Background information From https://web.archive.org/web/www.aliciasvigals.com
Mikveh made its debut at the 1998 gala production of Obie-winning playwright Eve Ensler's V-Day, which also featured performances by worldrenowned musicians and actresses Phoebe Snow, Glenn Close, Marisa Tomei, Whoopi Goldberg, Susan Sarandon, Winona Ryder, Calista Flockhart, Lily Tomlin, and Margaret Cho. Mikveh draws on the rich traditions of Yiddish song and the wild and soulful instrumental music known as klezmer. They compose new music and rediscover rare and remarkable historical material as well. They collaborate with other women composers writing new Jewish music (such as Beyle Schaechter-Gottesman), interpolate new material into older works, and perform creative English song-lyric translations.

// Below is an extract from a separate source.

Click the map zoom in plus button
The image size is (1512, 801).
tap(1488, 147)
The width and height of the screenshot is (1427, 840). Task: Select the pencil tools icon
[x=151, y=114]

Accordionist Lauren Brody is an alumna of pioneering klezmer revival band Kapelye, with whom she toured and recorded for over a decade.
She's also a Yiddish singer well known for her unique old-world sound. Brody leads a parallel life as a performer of the traditional music of Bulgaria and Macedonia, and has won a series of grants to conduct groundbreaking research in Bulgaria on early folk music recordings.

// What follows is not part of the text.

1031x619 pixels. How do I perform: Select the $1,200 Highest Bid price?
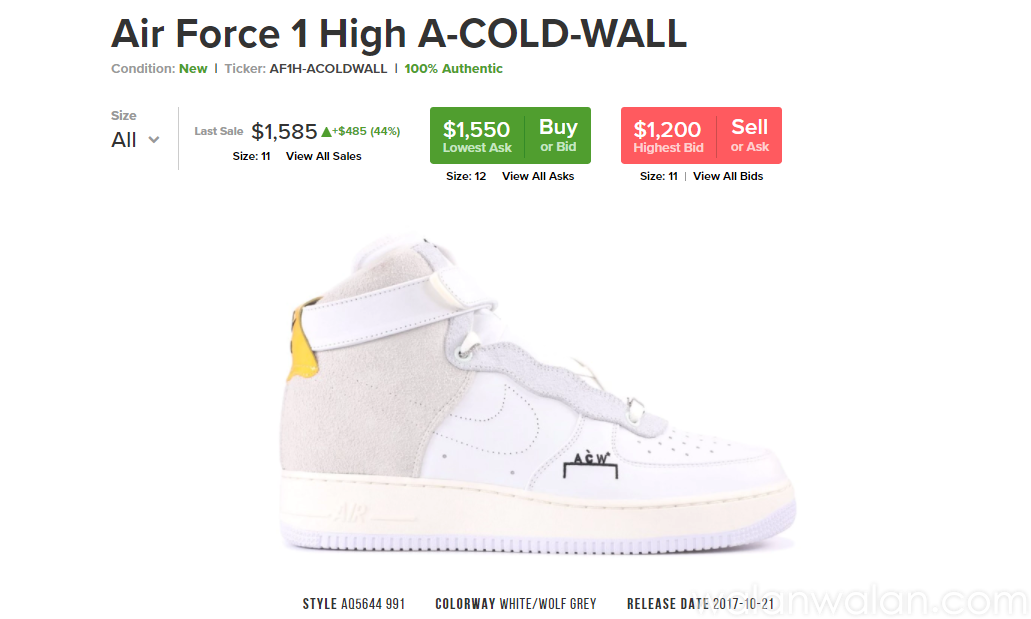tap(668, 135)
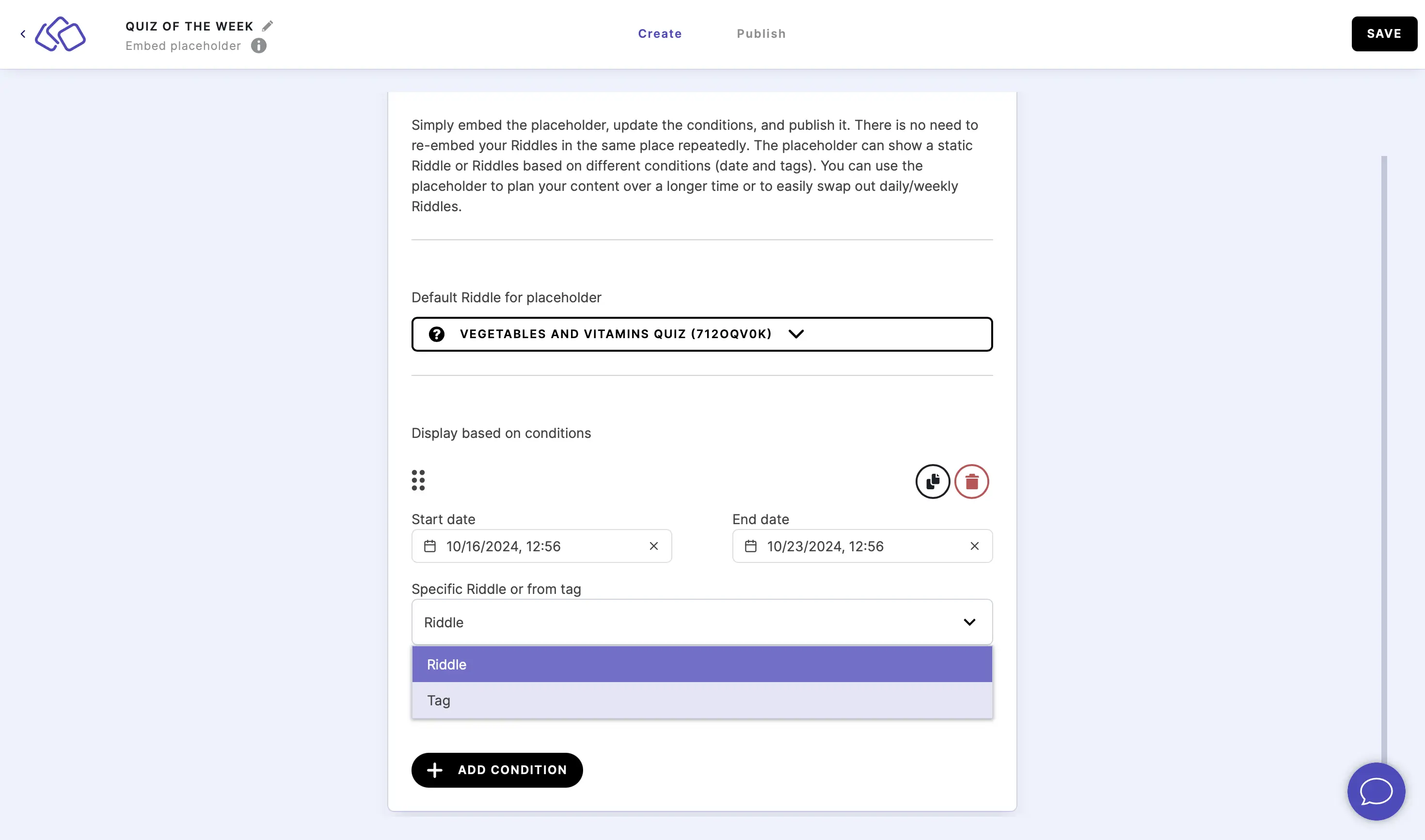Viewport: 1425px width, 840px height.
Task: Clear the End date field
Action: [x=975, y=546]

She currently performs with internationally acclaimed Bulgarian gypsy saxophonist Yuri Yunakov, with whom she toured Australia last spring.

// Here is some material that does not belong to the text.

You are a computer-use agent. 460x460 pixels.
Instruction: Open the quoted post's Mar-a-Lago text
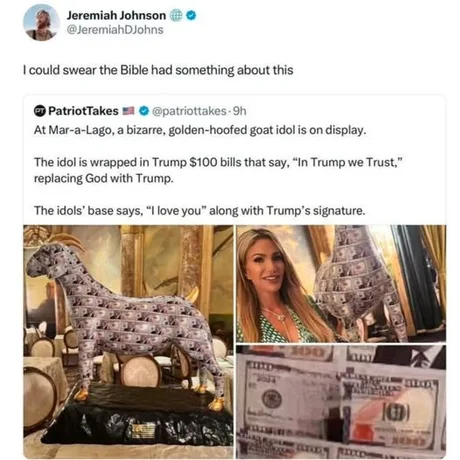(x=200, y=130)

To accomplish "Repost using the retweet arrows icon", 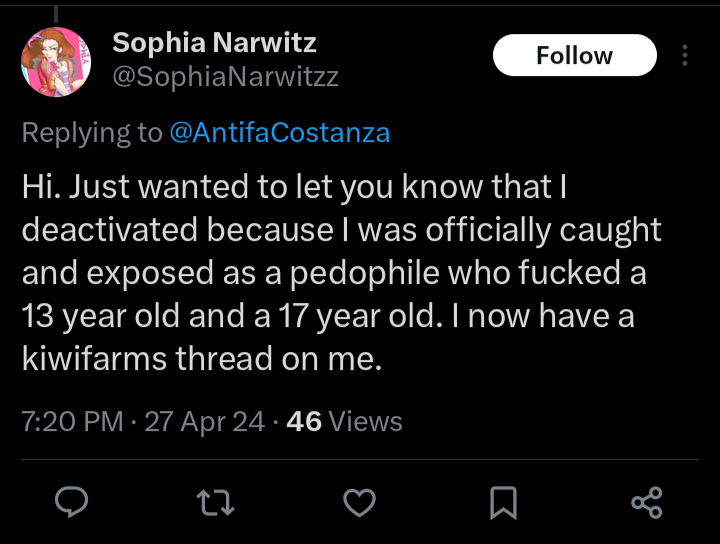I will pos(215,503).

«Lauren Brody (contributed) a multiplicity of styles, virtuosic technique and literate improvisation...vocal elegance» - San Francisco Weekly
Adrienne Cooper is considered by many to be the leading female performer of Yiddish vocal music today.
She has mentored and inspired a generation of singers and bands in the burgeoning klezmer revival, including the Klezmatics, with whom she continues to collaborate. She co-wrote and starred in The Memoirs of Glückel of Hameln, a theater piece whose run at La Mama in January 2000 was acclaimed by the New York Times. Ms. Cooper has appeared on concert, theater and club stages around the world, and her singing has been featured on film soundtracks, radio, television, and twenty recordings, including Ghetto Tango and the Grammy nominated Partisans of Vilna.
«Electric moments...Adrienne Cooper provided the kind of experience that happens when a great singer delivering a great song touches an audience in mind, heart and memory» - The Gazette, Montreal
Nicki Parrott is a noted double bassist on the jazz scene in New York and in her native Australia.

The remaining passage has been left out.